Pourtant, d’autres maladies existent. Que chacun de nous traine tranquillement. Comme la ministre des Postes et télécommunications, Minette Libom Li Likeng. Mais pour faire in, la ministre n’a pas manqué de faire tweet, pour annoncer à l’opinion qu’elle s’est remise du coronavirus. Pour un médecin en charge des cas du covid-19 à Douala, « il est interdit que nous dévoilions nos patients. Ils peuvent le faire eux-mêmes. J’espère qu’après le corona certains seront aussi prêts à dire en public, je souffre de la gonococcie, de la tuberculose, et de toutes ces autres maladies qui font honte. Ces témoignages serviraient également à sensibiliser. »
Paradoxe du « confinement »
Les Camerounais ont tous dans leur vocabulaire des mots qui leur font peur. C’est le cas de ‘’délestage’’, adopté ici depuis les années 2000, et tout récemment, ‘’confinement’’, synonyme d’arrêt de tout. Chacun restant chez soi. Rue déserte. Eglise vidées. Restaurants fermés. Espaces publics interdits et fermés.
Ainsi, mi-mars 2020, le Cameroun compte alors à peine une centaine de cas atteints du coronavirus. Le pouvoir de Yaoundé tremble.

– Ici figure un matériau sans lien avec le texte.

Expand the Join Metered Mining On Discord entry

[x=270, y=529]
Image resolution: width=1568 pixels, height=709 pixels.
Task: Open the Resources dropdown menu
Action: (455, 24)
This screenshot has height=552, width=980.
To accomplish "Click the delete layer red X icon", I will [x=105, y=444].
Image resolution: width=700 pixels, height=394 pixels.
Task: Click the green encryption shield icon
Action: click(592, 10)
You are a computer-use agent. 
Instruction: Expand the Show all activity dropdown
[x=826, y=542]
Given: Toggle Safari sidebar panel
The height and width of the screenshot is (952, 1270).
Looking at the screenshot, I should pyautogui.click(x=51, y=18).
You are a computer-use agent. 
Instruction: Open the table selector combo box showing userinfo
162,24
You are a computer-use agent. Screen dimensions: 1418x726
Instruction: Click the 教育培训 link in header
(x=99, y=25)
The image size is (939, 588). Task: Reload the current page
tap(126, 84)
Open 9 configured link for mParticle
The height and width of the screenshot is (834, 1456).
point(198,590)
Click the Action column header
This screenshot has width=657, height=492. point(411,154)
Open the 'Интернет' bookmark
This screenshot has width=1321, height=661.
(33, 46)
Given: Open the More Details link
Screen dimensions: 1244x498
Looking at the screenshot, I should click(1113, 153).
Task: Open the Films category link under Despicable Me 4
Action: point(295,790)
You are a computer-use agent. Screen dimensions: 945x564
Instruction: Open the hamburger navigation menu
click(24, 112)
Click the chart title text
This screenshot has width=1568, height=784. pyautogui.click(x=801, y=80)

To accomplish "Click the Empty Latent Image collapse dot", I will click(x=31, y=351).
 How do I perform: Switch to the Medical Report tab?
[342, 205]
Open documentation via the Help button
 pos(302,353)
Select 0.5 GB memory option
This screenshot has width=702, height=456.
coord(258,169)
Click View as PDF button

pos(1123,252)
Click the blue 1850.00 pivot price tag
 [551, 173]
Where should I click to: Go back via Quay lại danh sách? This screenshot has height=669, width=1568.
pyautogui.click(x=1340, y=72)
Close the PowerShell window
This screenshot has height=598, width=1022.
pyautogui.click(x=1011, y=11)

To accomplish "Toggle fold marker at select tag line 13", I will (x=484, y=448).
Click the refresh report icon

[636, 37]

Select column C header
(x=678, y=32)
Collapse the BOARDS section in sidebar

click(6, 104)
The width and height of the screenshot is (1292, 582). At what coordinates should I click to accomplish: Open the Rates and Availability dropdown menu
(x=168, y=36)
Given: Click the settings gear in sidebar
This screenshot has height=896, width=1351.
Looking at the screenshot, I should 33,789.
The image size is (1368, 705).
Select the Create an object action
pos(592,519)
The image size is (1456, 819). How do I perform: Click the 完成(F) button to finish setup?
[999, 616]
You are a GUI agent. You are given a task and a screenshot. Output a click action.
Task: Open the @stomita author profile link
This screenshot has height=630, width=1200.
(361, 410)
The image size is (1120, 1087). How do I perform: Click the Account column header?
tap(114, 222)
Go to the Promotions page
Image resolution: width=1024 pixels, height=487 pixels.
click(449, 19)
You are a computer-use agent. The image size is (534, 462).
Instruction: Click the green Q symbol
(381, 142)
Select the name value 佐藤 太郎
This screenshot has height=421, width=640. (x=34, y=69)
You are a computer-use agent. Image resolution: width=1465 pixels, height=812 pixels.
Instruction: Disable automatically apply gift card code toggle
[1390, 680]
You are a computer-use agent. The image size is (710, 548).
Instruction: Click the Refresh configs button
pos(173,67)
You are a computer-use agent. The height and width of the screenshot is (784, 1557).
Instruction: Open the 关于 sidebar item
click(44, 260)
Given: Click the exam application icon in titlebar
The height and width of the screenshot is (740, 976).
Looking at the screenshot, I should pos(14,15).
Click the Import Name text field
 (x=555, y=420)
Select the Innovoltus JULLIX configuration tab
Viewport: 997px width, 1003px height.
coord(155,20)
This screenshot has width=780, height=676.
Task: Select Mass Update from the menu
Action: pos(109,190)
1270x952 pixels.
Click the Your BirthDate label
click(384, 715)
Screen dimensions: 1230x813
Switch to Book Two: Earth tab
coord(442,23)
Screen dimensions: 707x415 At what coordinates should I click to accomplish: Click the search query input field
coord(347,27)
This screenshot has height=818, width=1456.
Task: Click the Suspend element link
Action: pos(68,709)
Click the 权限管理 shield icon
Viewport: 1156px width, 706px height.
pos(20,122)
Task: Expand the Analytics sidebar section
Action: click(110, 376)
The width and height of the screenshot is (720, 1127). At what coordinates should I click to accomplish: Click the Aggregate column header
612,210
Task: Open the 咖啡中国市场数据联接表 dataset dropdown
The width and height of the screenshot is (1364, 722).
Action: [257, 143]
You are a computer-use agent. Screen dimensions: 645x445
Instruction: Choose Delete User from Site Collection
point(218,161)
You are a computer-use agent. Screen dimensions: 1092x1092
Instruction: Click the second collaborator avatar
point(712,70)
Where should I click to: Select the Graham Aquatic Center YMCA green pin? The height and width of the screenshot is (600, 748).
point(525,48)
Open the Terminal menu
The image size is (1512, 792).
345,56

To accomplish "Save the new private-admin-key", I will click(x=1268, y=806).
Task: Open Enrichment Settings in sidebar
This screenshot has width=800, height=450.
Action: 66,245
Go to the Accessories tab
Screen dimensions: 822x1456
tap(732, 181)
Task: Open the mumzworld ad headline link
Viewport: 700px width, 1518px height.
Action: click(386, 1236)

Paul demande la fermeture des écoles, toutes catégories confondues. L’affaire est prise au sérieux, même si le Cameroun tutoie déjà plus de 2000 cas. Seulement, le piteux niveau de vie – il y a des familles qui dépensent moins d’un dollar par jour selon la Banque mondiale- va pousser les pouvoirs publics à autoriser le déconfinement, et l’intensification des gestes barrières. La famine fait plus peur que le corona virus. « Il va de soi que ces assouplissements ne nous dispensent pas d’observer les « gestes barrières » visant à limiter la propagation de la pandémie, et en particulier le port du masque dans l’espace public ainsi que l’interdiction des rassemblements », indique le chef de l’Etat le 19 mai 2020. « Je demande donc aux Camerounaises et aux Camerounais de faire confiance aux pouvoirs publics. Le Gouvernement est pleinement conscient de la gravité de la situation », reconnaît le numéro un camerounais. Les bars et écoles sont tout de même ouverts.